Autorenseite

 << zurück weiter >> 

Anzeige. Gutenberg Edition 16. 2. vermehrte und verbesserte Auflage. Alle Werke aus dem Projekt Gutenberg-DE. Mit zusätzlichen E-Books. Eine einmalige Bibliothek. +++ Information und Bestellung in unserem Shop +++

Die feine Villa

Tag für Tag wartete Ilse, daß Lilli sie besuchen würde, aber keine Lilli kam. Die saß daheim und wartete ebenfalls – auf eine Aufforderung der Miß. Denn Mutter blieb fest bei dem, was sie einmal gesagt hatte.

»Ob sie nicht zu mir kommen mag?
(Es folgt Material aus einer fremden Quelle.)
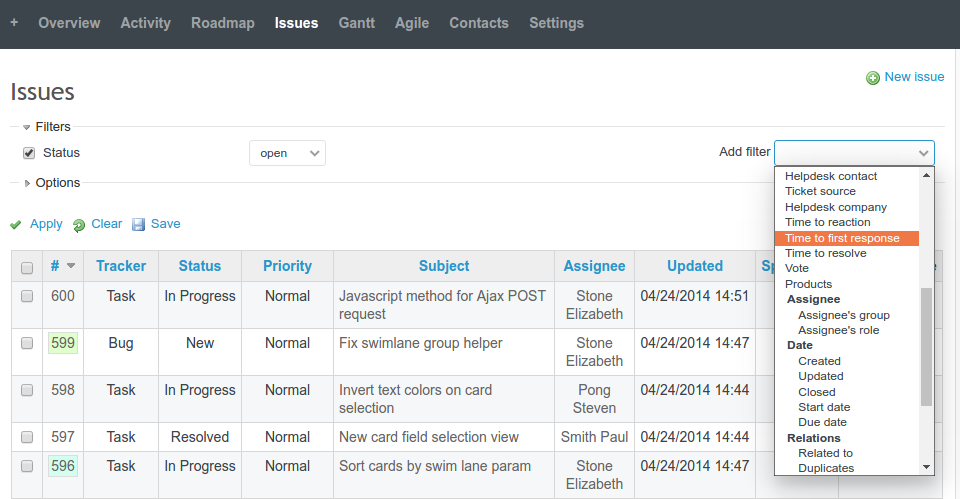
Task: Switch to the Agile tab
Action: 412,23
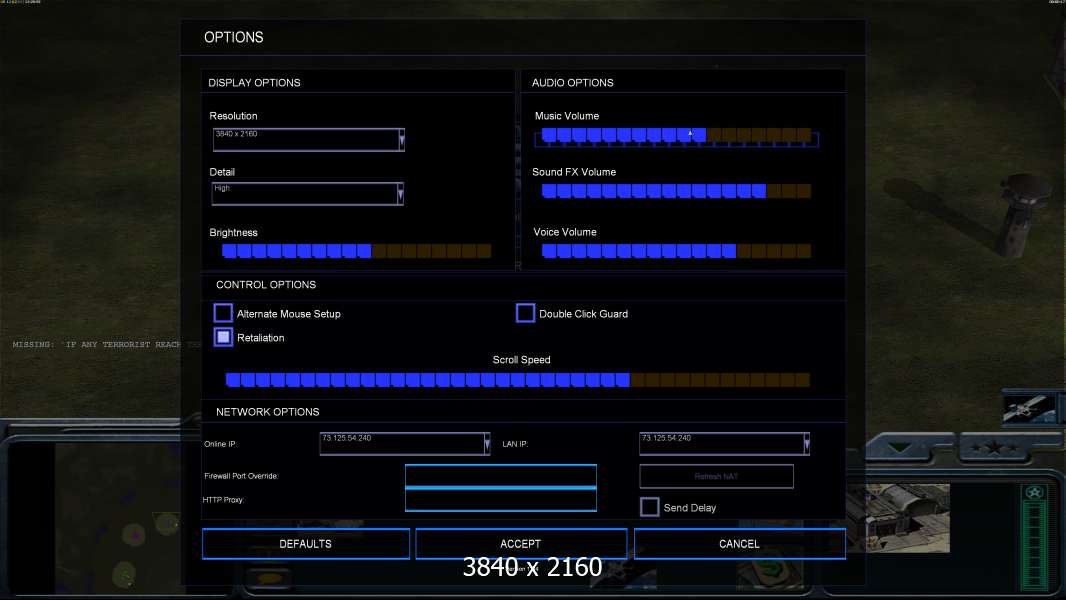Click the green down-arrow control bar button
This screenshot has height=600, width=1066.
click(x=907, y=448)
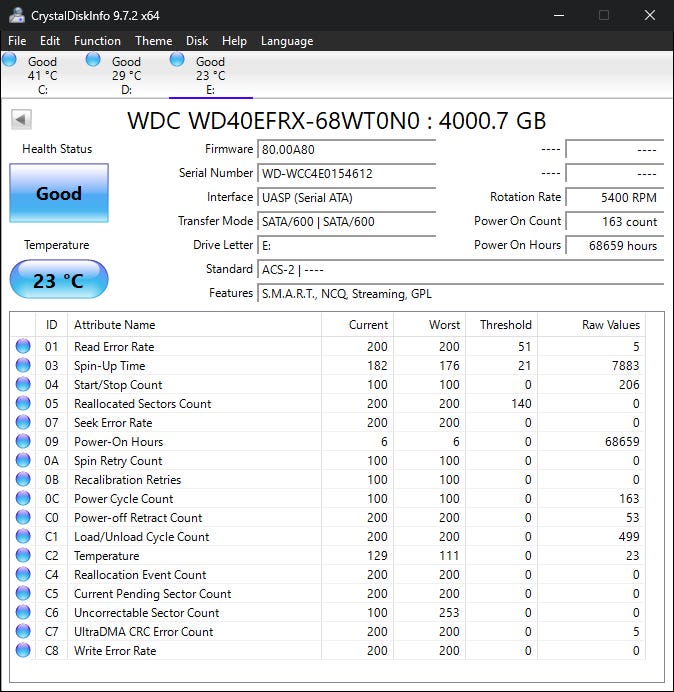Click the Serial Number field
The image size is (674, 692).
tap(347, 173)
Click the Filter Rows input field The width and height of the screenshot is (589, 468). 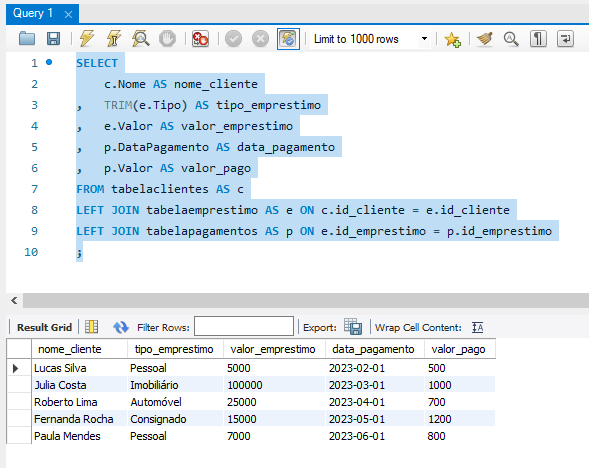coord(244,326)
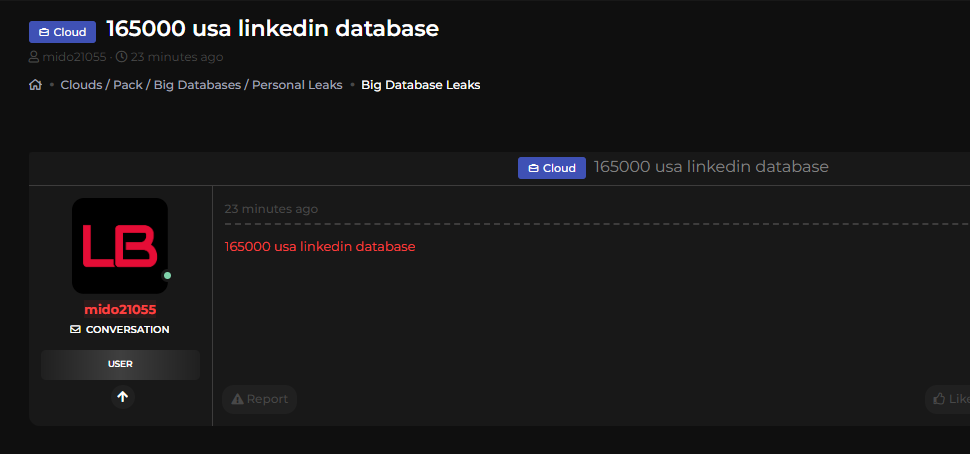The height and width of the screenshot is (454, 970).
Task: Click the up-arrow icon below the USER badge
Action: (122, 397)
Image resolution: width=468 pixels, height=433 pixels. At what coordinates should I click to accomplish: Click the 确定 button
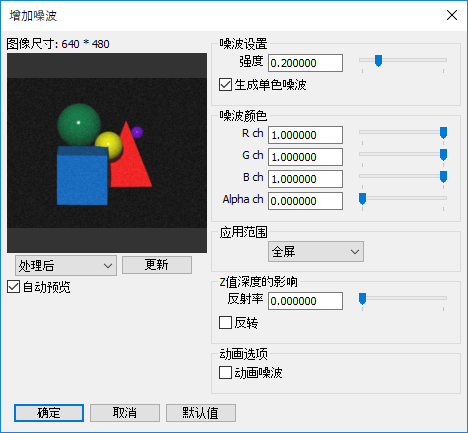pyautogui.click(x=49, y=413)
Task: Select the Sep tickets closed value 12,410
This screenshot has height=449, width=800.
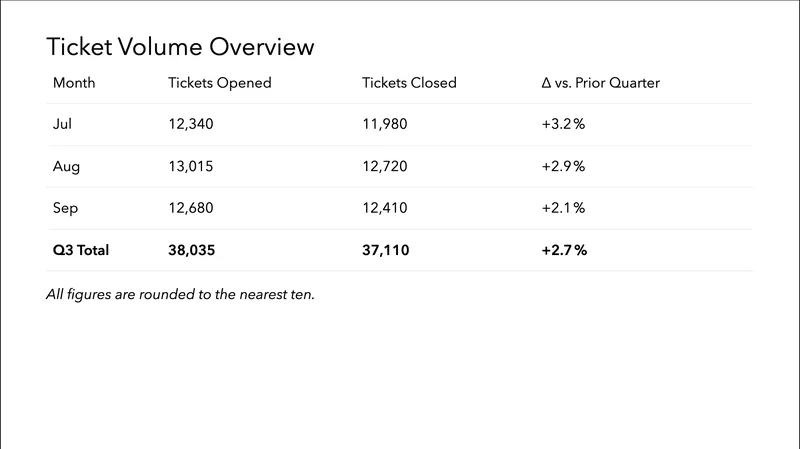Action: (384, 208)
Dann will ich sie nicht durch meine Frage in Verlegenheit sehen,« dachte Ilse und schwieg.

»Ob sie mich nicht auffordern darf?« überlegte Lilli, sooft sie beieinander waren, und schwieg ebenfalls.

Es war das erste Mal, daß die beiden Freundinnen das, was sie auf dem Herzen trugen, nicht gegeneinander aussprachen. Beide brachten sich dadurch um schöne gemeinsame Stunden.

»Heute hat Miß White mich bestimmt aufgefordert,« meldete Lilli jubelnd eines Tages, als sie heimkehrte.

»Was hat sie denn zu dir gesagt?« fragte die Mutter.

»Das habe ich natürlich nicht verstanden; wer kann denn solch Gegurgel und Gequetsche übersetzen! Aber sie hat mich sehr freundlich irgendwas gefragt, und Ilse hat hinzugefügt: ›Ja, willst du?‹«

»Du wirst ihr irgend ein Buch borgen sollen,« warf Ludwig nicht sehr hoffnungerweckend ein.

»Bewahre,« ereiferte sich die Schwester, »es hat ganz wie eine Einladung geklungen.«

Weiter konnte sie als wahrheitsliebendes Mädchen nicht gehen, denn verstanden hatte sie doch eigentlich kein Sterbenswörtlein.

»Du mußt Ilse einfach fragen,« riet der Bruder, »sonst weißt du ja gar nicht, an welchem Tage du kommen sollst.«

Das leuchtete ein, aber die Sache war doch heikel, denn »anmeiern« wollte sich Lilli in keinem Fall. Das verbot ihr Stolz.

»Du, Ilse,« fragte sie zögernd, als man sich am nächsten Morgen traf, »was hat deine Miß denn eigentlich gestern zu mir gesagt?«

Ilse zuckte die Achsel; sie ahnte nicht, wie wichtig diese Frage der Freundin war.

»Als du noch hinzusetztest: ›Ja, willst du?‹ Weißt du denn nicht mehr, Ilse?« drängte Lilli.

»Ach so« – Ilse besann sich – »sie hat dich aufgefordert« – in Lillis braunen Augen leuchtete es bei diesem Worte heller – »dich an einer Weihnachtsbescherung für Arme zu beteiligen.«

Der Freudenstrahl in Lillis Augen erlosch so plötzlich, wie er gekommen war. Ludwig aber, der mit den Freundinnen fuhr, und dem seine Lilli leid tat, steuerte nun in echter Jungenart gerade auf das Ziel los, um das die beiden Mädel schon tagelang herumgingen.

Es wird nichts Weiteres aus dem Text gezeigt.